### Problem description
How many lines in the records below contain the string "star"? Answer with the number alone.
═══
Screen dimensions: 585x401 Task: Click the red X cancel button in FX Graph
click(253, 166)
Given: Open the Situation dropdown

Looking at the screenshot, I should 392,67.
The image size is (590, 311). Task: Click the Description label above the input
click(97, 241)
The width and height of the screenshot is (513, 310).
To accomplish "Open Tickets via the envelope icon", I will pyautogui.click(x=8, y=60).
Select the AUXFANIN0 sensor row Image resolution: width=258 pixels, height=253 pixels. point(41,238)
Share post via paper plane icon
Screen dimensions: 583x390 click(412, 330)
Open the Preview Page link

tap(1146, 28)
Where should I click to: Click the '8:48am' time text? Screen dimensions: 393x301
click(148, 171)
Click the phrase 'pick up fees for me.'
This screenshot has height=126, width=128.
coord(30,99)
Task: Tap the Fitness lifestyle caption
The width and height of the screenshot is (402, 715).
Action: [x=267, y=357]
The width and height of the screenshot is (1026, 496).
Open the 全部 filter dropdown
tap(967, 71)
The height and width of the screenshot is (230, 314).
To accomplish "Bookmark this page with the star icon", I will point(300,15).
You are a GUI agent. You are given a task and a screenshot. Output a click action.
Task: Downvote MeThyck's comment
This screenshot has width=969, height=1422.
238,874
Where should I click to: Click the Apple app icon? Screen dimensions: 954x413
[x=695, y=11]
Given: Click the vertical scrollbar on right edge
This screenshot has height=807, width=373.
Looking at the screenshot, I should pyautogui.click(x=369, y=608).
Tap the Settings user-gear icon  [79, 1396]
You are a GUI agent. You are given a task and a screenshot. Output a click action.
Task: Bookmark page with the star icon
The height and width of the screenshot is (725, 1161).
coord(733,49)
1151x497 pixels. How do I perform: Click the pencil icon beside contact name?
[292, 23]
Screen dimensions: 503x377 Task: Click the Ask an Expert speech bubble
═══
### Exercise response
2